Adobe After Effects
Adobe After Effects CS4 (and CS3) spawns subprocesses -- one for each core -- when 'multiprocessing' is enabled in Preferences. Each of those subprocesses can grab up to 3GB of RAM. We typically use the Total Benchmark created by Brian Maffitt to benchmark with After Effects. If you run Activity Monitor during the rendering, you can not only observe the multiple subprocesses but you can observe how much real memory each of them is appropriating as the second phase of the project render progresses toward completion. When we had 16G installed, we observed 13GB of real memory in use.
As a general rule, the more cores you have and the memory you have, the better After Effects can "breathe."
Photoshop CS4
Only certain functions/filters in Photoshop use multiple cores. A few examples of "MP aware" functions include Rotate, Gaussian Blur, Lighting Effects, Lens Flare, Pointilize, and Sharpen Edges.

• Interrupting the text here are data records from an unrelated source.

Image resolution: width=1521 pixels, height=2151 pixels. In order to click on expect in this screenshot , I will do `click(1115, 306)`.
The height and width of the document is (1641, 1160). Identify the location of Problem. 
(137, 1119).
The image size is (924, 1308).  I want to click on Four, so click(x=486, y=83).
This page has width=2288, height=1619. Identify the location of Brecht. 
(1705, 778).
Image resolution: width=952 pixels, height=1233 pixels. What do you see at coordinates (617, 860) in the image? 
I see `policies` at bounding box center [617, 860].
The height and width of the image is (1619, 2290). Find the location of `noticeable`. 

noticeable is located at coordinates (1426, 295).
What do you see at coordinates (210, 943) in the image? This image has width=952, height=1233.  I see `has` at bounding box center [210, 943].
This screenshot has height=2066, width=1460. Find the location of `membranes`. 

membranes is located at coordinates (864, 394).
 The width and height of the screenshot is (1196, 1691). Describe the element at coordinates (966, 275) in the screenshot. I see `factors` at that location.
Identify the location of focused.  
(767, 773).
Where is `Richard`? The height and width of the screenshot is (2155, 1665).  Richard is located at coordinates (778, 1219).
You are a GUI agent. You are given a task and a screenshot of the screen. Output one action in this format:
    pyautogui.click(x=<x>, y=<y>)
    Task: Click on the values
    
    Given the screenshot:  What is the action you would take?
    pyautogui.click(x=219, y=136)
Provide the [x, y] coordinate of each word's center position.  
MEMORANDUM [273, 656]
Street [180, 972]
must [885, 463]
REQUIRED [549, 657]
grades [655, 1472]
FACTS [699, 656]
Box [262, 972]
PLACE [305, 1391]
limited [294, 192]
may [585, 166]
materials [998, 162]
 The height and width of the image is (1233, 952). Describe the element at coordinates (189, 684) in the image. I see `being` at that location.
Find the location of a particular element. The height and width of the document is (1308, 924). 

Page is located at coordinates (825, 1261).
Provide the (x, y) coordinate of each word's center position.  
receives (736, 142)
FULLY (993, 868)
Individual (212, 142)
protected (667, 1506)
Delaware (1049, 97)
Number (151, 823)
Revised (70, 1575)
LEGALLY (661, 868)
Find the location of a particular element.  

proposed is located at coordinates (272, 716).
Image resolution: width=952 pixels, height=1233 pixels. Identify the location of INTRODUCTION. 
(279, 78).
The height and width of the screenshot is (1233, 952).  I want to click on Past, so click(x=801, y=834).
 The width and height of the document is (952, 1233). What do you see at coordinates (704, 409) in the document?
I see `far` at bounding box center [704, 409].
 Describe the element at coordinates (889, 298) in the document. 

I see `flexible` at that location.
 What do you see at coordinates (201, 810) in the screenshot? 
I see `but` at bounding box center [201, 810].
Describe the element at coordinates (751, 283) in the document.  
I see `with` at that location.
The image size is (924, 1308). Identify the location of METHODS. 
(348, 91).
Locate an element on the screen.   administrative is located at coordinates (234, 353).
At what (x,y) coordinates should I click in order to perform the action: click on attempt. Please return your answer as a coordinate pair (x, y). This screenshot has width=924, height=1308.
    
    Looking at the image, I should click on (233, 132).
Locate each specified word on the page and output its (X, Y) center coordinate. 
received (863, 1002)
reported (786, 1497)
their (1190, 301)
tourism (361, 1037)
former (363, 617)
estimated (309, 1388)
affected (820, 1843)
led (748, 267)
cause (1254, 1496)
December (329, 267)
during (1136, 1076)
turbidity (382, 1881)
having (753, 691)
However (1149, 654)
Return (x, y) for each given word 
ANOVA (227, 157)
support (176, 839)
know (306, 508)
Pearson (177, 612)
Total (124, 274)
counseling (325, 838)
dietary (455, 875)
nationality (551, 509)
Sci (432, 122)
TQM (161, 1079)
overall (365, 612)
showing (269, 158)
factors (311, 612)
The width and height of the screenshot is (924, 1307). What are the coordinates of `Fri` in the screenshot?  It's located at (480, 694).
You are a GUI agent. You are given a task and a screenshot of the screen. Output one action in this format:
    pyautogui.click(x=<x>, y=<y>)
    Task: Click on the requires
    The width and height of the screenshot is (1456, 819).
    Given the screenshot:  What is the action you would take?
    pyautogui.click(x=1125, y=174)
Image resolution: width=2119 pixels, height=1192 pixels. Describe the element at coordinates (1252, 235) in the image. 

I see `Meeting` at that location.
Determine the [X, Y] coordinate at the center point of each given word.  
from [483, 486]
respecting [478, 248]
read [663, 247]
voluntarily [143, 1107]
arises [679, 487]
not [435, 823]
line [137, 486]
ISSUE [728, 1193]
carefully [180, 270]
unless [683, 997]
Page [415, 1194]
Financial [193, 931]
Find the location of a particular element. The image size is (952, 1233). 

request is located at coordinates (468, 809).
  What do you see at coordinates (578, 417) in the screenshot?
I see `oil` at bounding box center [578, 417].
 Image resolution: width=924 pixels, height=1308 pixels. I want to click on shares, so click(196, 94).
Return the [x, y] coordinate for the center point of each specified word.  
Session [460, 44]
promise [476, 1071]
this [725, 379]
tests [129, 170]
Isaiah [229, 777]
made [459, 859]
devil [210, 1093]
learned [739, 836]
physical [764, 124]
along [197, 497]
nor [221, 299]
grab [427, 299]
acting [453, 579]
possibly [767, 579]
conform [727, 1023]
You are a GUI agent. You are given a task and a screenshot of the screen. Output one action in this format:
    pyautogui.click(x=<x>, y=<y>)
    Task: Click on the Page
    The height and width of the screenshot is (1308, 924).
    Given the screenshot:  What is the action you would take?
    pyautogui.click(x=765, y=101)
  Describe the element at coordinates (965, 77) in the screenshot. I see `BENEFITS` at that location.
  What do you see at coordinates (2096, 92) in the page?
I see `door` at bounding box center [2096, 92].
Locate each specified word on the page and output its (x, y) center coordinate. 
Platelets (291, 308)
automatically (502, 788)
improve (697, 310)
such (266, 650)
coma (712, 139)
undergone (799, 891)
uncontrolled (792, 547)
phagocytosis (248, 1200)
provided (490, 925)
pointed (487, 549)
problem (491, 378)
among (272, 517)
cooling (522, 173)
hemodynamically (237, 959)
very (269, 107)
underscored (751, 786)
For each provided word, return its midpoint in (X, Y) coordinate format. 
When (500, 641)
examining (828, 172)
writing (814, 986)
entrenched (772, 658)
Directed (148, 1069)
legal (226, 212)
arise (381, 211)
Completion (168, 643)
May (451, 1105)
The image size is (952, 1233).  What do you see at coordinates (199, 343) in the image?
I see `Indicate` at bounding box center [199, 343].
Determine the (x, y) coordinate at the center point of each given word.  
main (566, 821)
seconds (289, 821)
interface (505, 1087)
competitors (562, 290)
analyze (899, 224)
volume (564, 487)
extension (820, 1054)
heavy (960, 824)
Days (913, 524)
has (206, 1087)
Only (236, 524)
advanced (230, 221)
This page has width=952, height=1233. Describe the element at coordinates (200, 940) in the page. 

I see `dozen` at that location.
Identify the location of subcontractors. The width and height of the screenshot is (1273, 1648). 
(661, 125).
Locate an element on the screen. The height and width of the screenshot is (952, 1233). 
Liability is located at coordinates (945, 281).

As for memory usage, though you can only specify up to 3GB memory cache in the Performance Preference panel, Mac OS X is clever enough to grab unused memory as a virtual scratch volume instead before handing off the task to the actual scratch disk. If you are editing RAW photos with lots of layers and lots of history states, having the 8 memory slots in the 8-core Nehalem at dual-channel speeds can be better than 6 sticks running at triple-channel speeds. That's because slower memory transfers are better than really slow hard disk hits.